Gauss & Gauss-Jordan method

[foukr]

Hello,

solve the following set of equations using Gauss and Gauss-Jordan elimination.

This is my set of equations:

x +3y+4z = 0
2x+2y+2z = 0
2y+3z = 0
2x -2y -4z = 0

I have this solution but it is correct? I dont have any possibilities to check my solution.

 

[Deleted member 4993]

Hello,

solve the following set of equations using Gauss and Gauss-Jordan elimination.

This is my set of equations:

x +3y+4z = 0
2x+2y+2z = 0
2y+3z = 0
2x -2y -4z = 0

I have this solution but it is correct? I dont have any possibilities to check my solution.
View attachment 14114

You have 4 equations and 3 unknowns.

However, out of 4 equations only two are independent. So there are no unique solutions.

 

[HallsofIvy]

"I don't have any possibility of checking my solution". Why not? You can certainly check if the x, y, z you got satisfy the equations by putting those values in the equations. But what solution did you get? I see that you have y= 0 and z= 0 but I see no value for x. What did you get for x? If y= z= 0 then your equations become 2x= 0, 2x= 0, 0= 0, and x= 0. It is easy to see that x= y= z= 0 is a solution but, as Subhotosh Kahn said, since you have reduced to only two independent equations in three unknowns, there are, in fact, infinitely many solutions.

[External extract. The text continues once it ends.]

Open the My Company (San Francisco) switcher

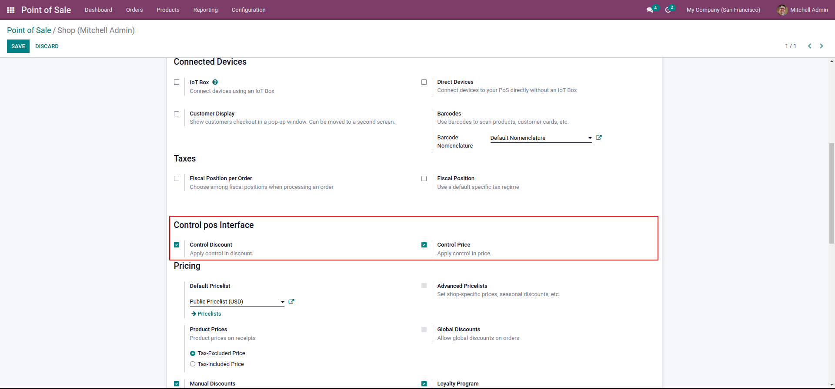pos(723,10)
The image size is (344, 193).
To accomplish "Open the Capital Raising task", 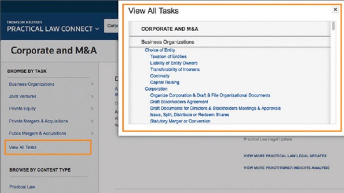I will [x=164, y=83].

From your reduced matrix, you have x+ 3y+ 4z= 0 and -4y- 6z= 0. From -4y- 6z= 0, z= -(2/3)y. So x+ 3y+ 4z= x+ 3y- (8/3)y= x+ (1/3)y= 0 so x= -(1/3)y. We can write the solution set as x= -(1/3)t, y= t, z= -(2/3)t for any t or, if you don't like fractions, replacing t by 3s, x= -s, y= 3s, z= -2s. You can think of the set of all solutions as a straight line in an xyz coordinate system, passing through the origin.

 

[Steven G]

Hello,

solve the following set of equations using Gauss and Gauss-Jordan elimination.

This is my set of equations:

x +3y+4z = 0
2x+2y+2z = 0
2y+3z = 0
2x -2y -4z = 0

I have this solution but it is correct? I dont have any possibilities to check my solution.
View attachment 14114

To make life easier when you are reducing you can (and in my opinion should!) try to make the numbers smaller by (in this particular case) dividing rows 2 and row 4 by 2.